The potential for diversion is further increased by the hurried nature of shipments to Ukraine. Increasing the quantity and power of US weapons offered could make these dangers worse.
Additionally, even if US military forces are not currently stationed in Ukraine, they may come into contact with US weapons that have been diverted to other conflicts in the future.
Verifying that only authorised users obtain US weapons and ammunition, closely monitoring the deployment and use of the weapons, and securely storing the weapons and their ammo when not in use can all help to lower the danger of diversion. Destruction of the weapons and ammunition left over after the fight is over can also lessen the amount of attention diverted to new conflicts.
US dominance in worldwide conventional weapons supplies and aid to Ukraine is significantly greater
The United States continues to be the world’s top supplier of conventional weapons, accounting for approximately 40% of all weapons transfers between 2017 and 2021, according to the Stockholm International Peace Research Institute (SIPRI). This was almost exactly equal to the total amount of weaponry transferred by the following four nations over the same time period (Russia, France, China, and Germany). Even more pronounced is the US domination in aid to Ukraine.
The US Department of Defense announced the 28th withdrawal of US defence stockpiles to assist Ukraine in August 2021 in conjunction with President Zelensky’s trip to Washington. According to the press release announcing the most recent commitments, the US has given security support worth more than $21 billion since the beginning of Russia’s invasion of Ukraine. President Biden signed the omnibus funding measure in late December 2022, adding $47 billion in new military, economic, and humanitarian aid.
On the other hand, the UK Ministry of Defence (MOD) reported in a press release on December 30, 2022, that the UK had provided £2.3 billion in military aid in 2022, second only to the US. The MOD also stated that they intended to continue to fund the project at the same level in 2023. This promise represents a very minor portion of US aid.
Transfers of conventional weapons from the US to Ukraine have the same risk of being diverted to other nations and other conflicts. The US has a disproportionate amount of responsibility for the use and potential misuse of weapons since it dominates the supply of weaponry.
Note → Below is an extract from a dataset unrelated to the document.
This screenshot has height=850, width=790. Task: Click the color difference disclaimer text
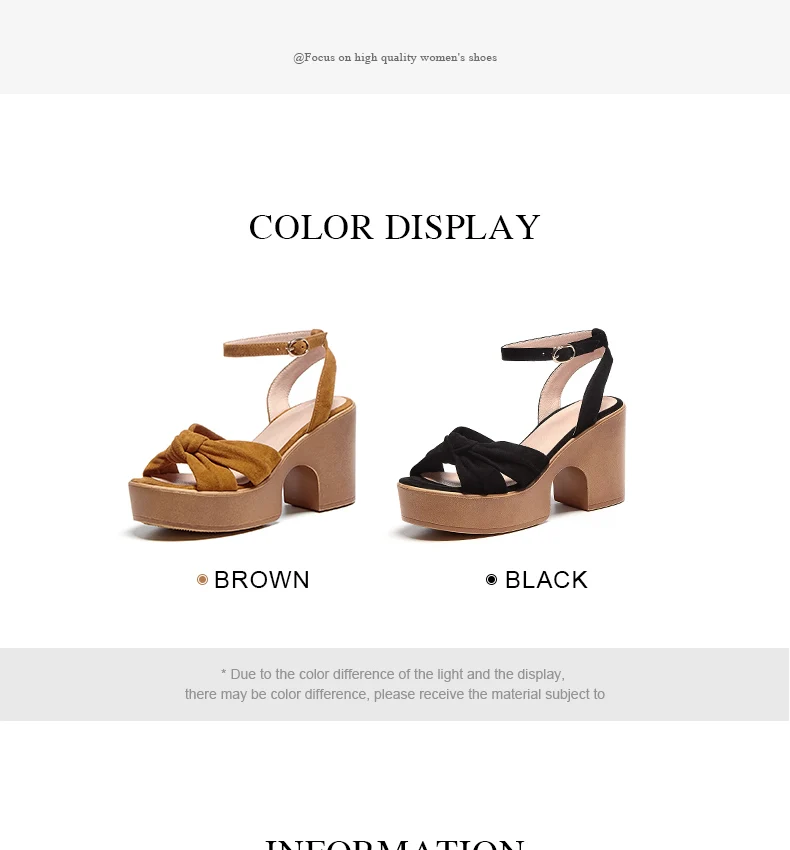(395, 684)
Risk of using nuclear weapons
One of the biggest worries throughout the Cold War was the possibility of a conventional conflict turning nuclear. Analysts and political leaders agreed that while this may happen due to intentional action, it could also happen due to an accident or error in judgement.
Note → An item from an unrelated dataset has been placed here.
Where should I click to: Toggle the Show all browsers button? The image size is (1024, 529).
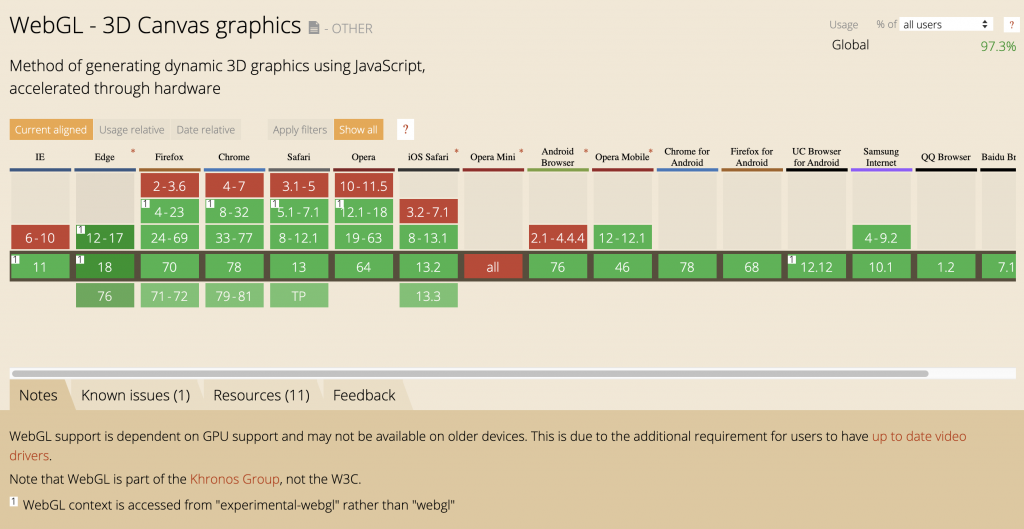pos(359,129)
The warning by Russian President Putin to deploy all available military power in the situation in Ukraine may have increased the possibility of nuclear use today.
Russia may opt to use nuclear weapons in an effort to alter the course of a conventional battle if they are losing it. This risk may rise if the US gives Ukraine weapons made particularly for military purposes.
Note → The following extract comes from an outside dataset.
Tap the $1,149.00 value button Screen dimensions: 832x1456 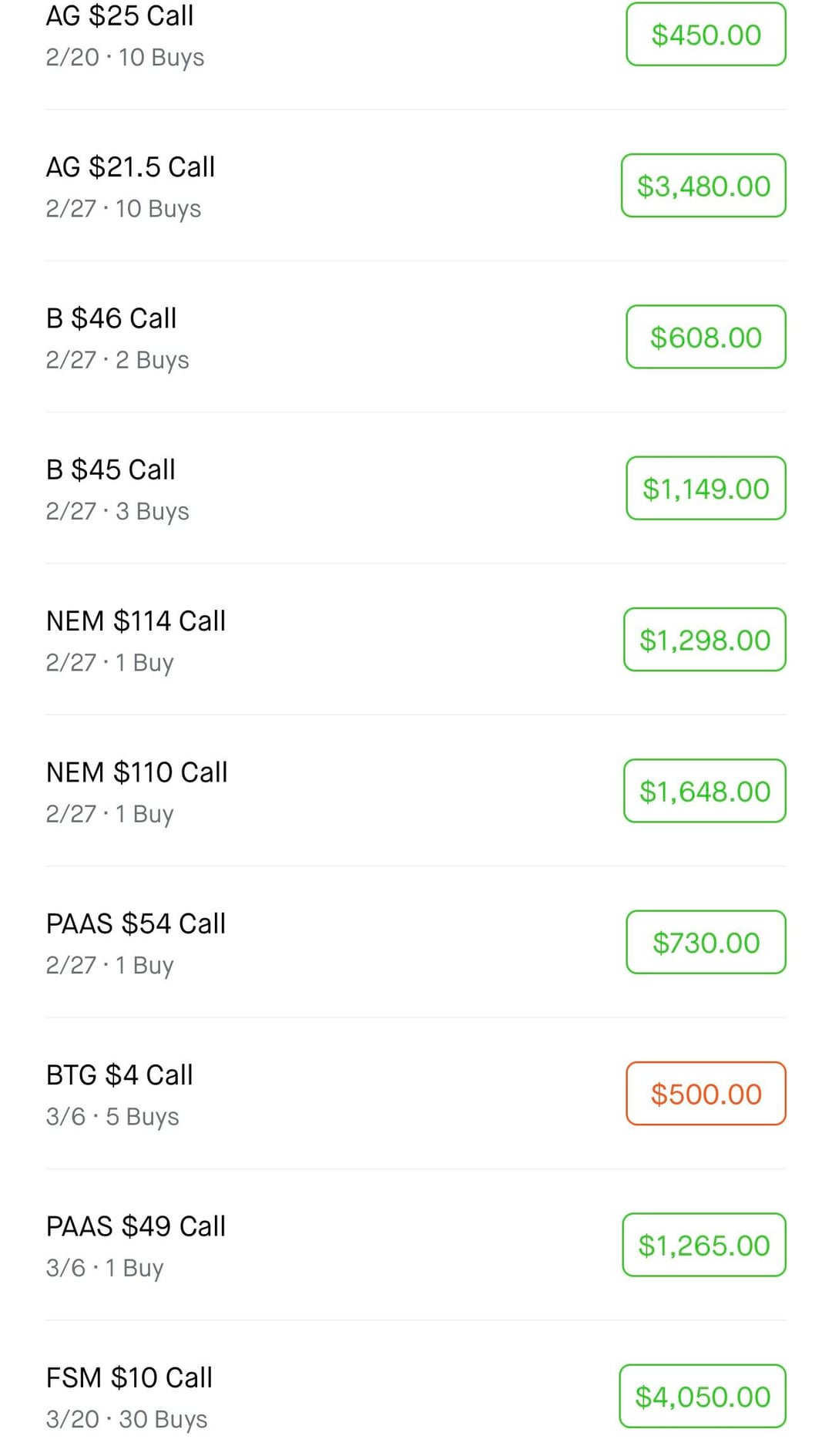click(x=706, y=489)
Another example of the risk of nuclear weapons is the continual use of nuclear threats. This threat will always remain as long as nuclear weapons do. A plan for avoiding this existential threat is provided by the Treaty on the Prohibition of Nuclear Weapons.
Risk of focusing on potential short-term profits while ignoring long-term risks
When combined, these risks show how dangerous it may be to put short-term political and military advantages ahead of long-term unfavourable outcomes.
Before any more weapons are transferred to Ukraine, they must first undergo a thorough investigation of any potential long-term effects. In the short term, accepting Ukraine might be the easier option.
Saying yes, for instance, might strengthen the political ties between the US and Ukraine and increase the revenue generated by the sale of weapons to military contractors. In the long run, nevertheless, that response might jeopardise US security interests.